WORKING DATA:

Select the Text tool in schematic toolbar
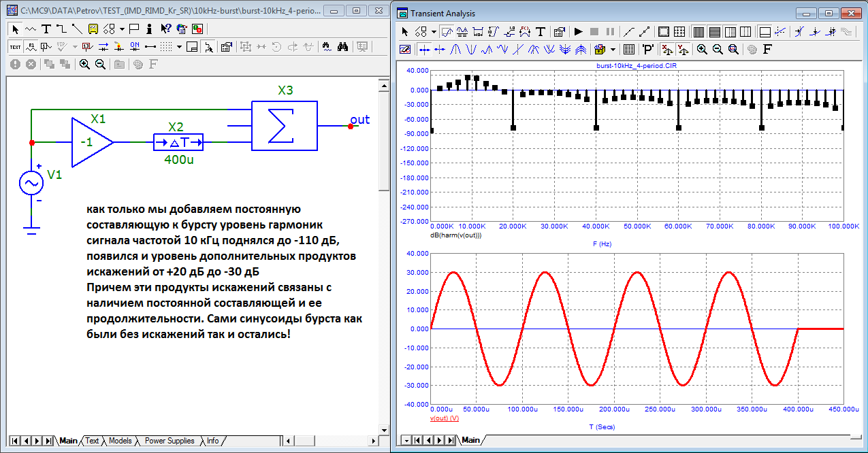46,29

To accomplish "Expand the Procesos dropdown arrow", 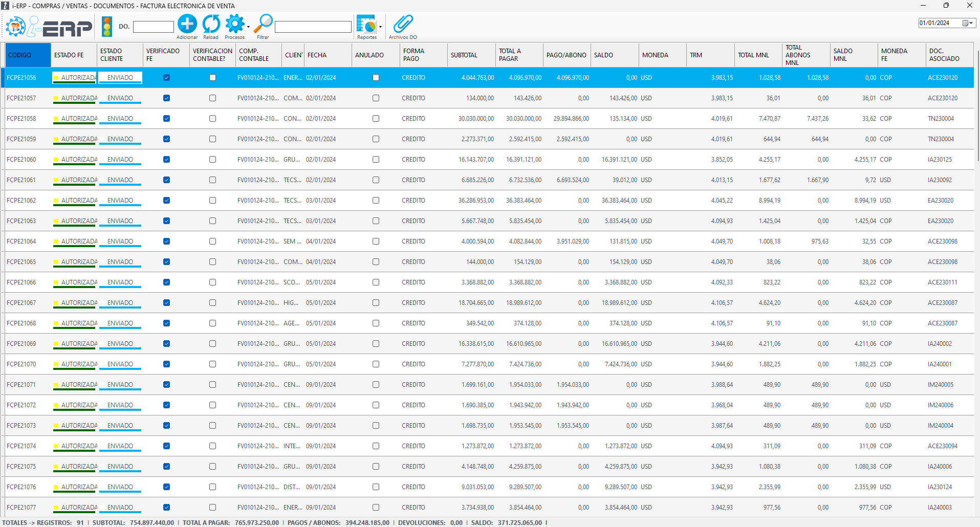I will click(x=249, y=27).
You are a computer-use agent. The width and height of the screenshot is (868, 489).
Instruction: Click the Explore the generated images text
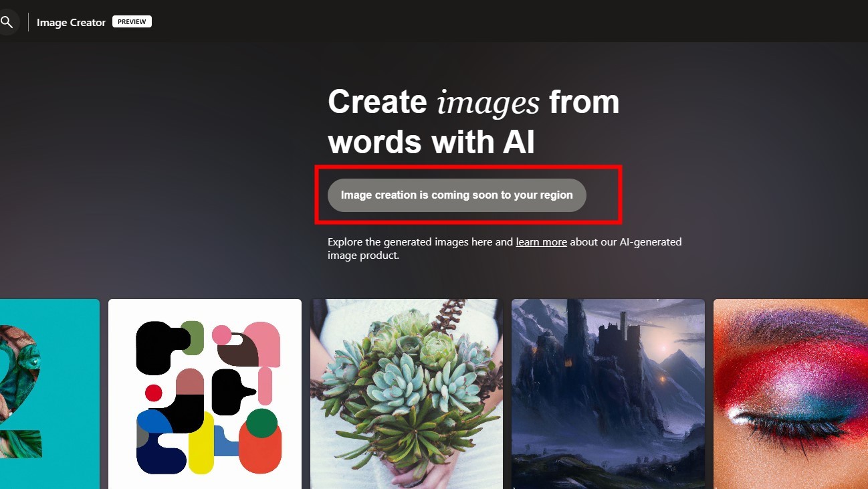point(505,248)
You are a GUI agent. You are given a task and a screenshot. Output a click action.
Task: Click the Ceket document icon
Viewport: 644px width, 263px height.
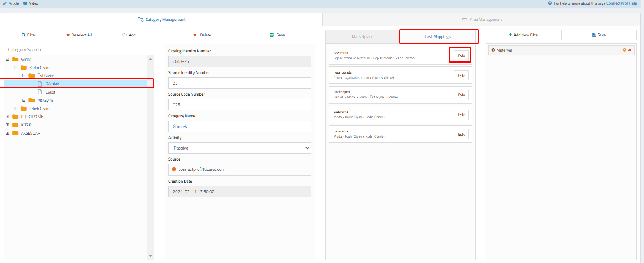(40, 92)
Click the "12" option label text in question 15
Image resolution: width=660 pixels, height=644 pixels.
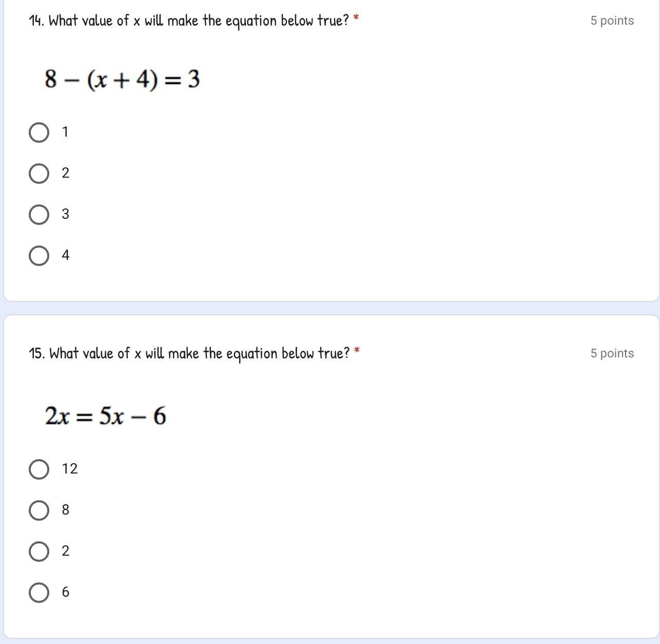(70, 469)
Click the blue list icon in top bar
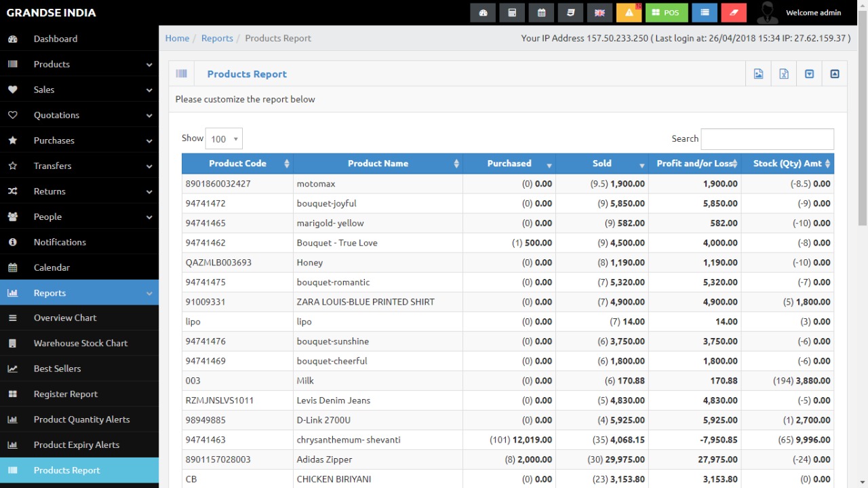The height and width of the screenshot is (488, 868). [705, 13]
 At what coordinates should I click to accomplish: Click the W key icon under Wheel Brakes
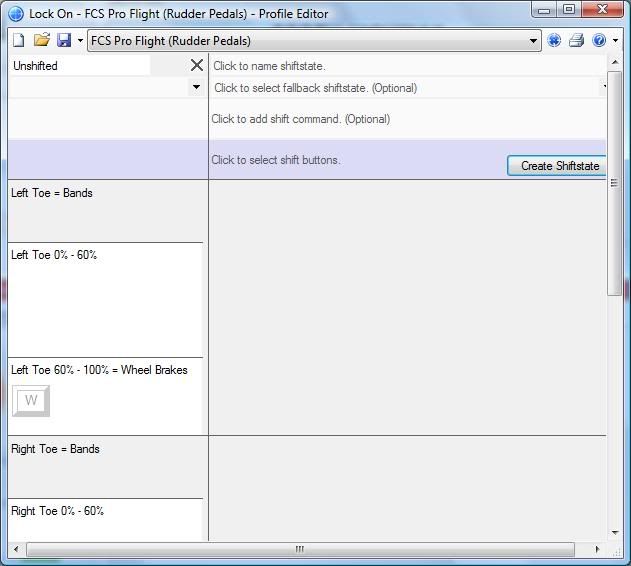[x=31, y=401]
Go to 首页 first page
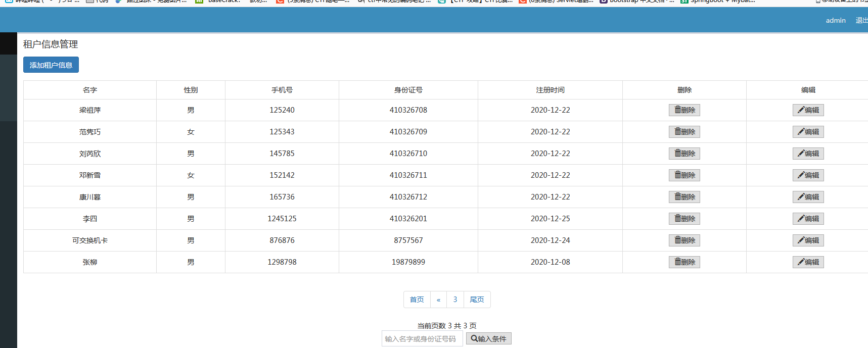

WHAT YOU HAVE TO DO:
Your answer must be an exact copy of the lines from the line with "Click the blue list icon in top bar" to the final line of the data, both ends included, and no pictures.

ANSWER SPACE:
Click the blue list icon in top bar
The height and width of the screenshot is (488, 868). [705, 13]
 At what coordinates should I click to accomplish: Click the W key icon under Wheel Brakes
[x=31, y=401]
Go to 首页 first page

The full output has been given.